The UK needs to “get on with” its Covid-19 booster vaccine programme and should offer the additional jabs “not just to the clinically vulnerable, but to everyone,” former health secretary Jeremy Hunt has said.

He made the remarks in the wake of revelations on Wednesday that around half a million Britons aged 12 and over, who have severely weakened immune systems and are most at risk from Covid, would be offered a third dose of vaccine, following a recommendation from the Joint Committee on Vaccination and Immunisation (JCVI).

However, Sajid Javid, the current health secretary, stressed that the announcement was separate to any decision on a booster programme, which is expected later this month.

Mr Hunt, who chairs the Commons health and social care committee, advised UK officials to follow Israel’s lead in widening the booster recipient pool to include more than just the clinically vulnerable.

He said the situation in the middle-eastern country, where the booster campaign that began in July with those aged over 60 has now been expanded to include anyone aged over 12, should be a “clear lesson for the UK”.
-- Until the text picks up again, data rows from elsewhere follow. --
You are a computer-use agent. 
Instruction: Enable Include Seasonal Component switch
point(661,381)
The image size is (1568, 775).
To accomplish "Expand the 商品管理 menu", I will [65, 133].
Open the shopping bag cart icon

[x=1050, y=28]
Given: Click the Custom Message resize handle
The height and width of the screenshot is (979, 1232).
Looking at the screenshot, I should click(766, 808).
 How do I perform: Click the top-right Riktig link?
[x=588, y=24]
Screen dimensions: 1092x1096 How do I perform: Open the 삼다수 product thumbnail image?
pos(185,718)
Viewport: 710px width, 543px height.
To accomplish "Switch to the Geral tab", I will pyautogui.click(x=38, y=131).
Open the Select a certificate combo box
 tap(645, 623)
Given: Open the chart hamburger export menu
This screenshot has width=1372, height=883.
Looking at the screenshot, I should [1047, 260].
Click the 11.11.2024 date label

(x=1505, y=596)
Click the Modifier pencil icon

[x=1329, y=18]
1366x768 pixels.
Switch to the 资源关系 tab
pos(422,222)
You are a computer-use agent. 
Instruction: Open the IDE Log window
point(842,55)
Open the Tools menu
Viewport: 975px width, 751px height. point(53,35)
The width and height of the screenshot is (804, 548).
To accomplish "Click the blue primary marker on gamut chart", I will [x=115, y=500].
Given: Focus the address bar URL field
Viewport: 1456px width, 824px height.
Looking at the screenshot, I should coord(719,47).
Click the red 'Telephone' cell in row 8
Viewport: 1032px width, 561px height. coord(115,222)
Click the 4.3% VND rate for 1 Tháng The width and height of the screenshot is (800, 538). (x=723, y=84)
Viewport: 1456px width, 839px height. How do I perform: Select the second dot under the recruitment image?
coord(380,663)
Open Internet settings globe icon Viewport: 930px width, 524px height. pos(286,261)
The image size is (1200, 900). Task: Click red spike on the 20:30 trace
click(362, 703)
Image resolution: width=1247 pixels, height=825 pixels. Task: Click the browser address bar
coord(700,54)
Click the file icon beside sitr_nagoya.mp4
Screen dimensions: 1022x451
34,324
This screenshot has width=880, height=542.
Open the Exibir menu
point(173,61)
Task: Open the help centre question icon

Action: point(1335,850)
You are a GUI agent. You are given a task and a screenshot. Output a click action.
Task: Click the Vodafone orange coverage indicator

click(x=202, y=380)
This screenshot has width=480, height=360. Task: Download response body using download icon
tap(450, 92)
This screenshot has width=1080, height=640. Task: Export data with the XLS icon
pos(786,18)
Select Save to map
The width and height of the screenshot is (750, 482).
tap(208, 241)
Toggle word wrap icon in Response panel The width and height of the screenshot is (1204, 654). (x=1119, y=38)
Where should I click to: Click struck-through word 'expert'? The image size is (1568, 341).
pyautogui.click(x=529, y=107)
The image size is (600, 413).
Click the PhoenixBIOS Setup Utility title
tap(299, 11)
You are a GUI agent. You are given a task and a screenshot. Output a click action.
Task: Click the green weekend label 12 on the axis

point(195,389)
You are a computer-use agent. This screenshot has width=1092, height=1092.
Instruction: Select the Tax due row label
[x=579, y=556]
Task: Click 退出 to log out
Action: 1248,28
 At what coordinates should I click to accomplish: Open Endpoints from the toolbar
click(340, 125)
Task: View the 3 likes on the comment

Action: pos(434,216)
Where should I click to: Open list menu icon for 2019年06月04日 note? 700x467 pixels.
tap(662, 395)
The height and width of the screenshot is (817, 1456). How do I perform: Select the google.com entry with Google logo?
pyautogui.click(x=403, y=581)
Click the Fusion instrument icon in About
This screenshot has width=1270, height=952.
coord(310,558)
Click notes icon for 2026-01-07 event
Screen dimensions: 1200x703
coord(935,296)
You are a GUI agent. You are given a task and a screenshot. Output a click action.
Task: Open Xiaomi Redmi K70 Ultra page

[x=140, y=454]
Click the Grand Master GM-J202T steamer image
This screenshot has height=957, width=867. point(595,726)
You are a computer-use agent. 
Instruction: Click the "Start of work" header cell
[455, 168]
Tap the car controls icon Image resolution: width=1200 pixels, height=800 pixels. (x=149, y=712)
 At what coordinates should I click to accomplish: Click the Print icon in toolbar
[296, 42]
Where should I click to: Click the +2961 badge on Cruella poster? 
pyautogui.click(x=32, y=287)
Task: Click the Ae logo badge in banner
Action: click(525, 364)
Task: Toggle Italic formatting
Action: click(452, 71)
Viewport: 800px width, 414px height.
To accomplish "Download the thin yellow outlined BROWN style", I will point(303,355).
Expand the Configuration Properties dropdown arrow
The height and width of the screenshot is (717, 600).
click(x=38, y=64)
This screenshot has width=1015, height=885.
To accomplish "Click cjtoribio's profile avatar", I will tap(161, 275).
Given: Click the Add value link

“I understand why there is an ethical debate about giving jabs to teenagers, but surely Israel shows we should not be hanging around in getting booster jabs out to adults,” the Conservative MP told The Times.

It echoed a lengthy Twitter thread Mr Hunt published last night in which he said “the third dose campaign is clearly working”.

Alongside a graphic of Israel’s Covid data, which claimed to show the significant impact booster jabs have had on the nation’s “severely ill hospitalised patients”, Mr Hunt wrote: “There was a big drop in rate of growth of severely ill patients two weeks after it started.”

He added: “The clear lesson for the UK seems to be…get on with booster jabs, not just for the clinically vulnerable but for everyone. The latest Zoe study showed vaccine effectiveness dropping after six months, so why are we hanging around?

“Hopefully Sajid Javid will have more to say on this in parliament next week.”

Asked about Mr Hunt’s comments on Thursday, Professor Anthony Harnden, the JCVI’s deputy chairman, said it was “highly likely” the UK would enforce a booster vaccine programme – but that careful consideration was going into the timing of a third dose.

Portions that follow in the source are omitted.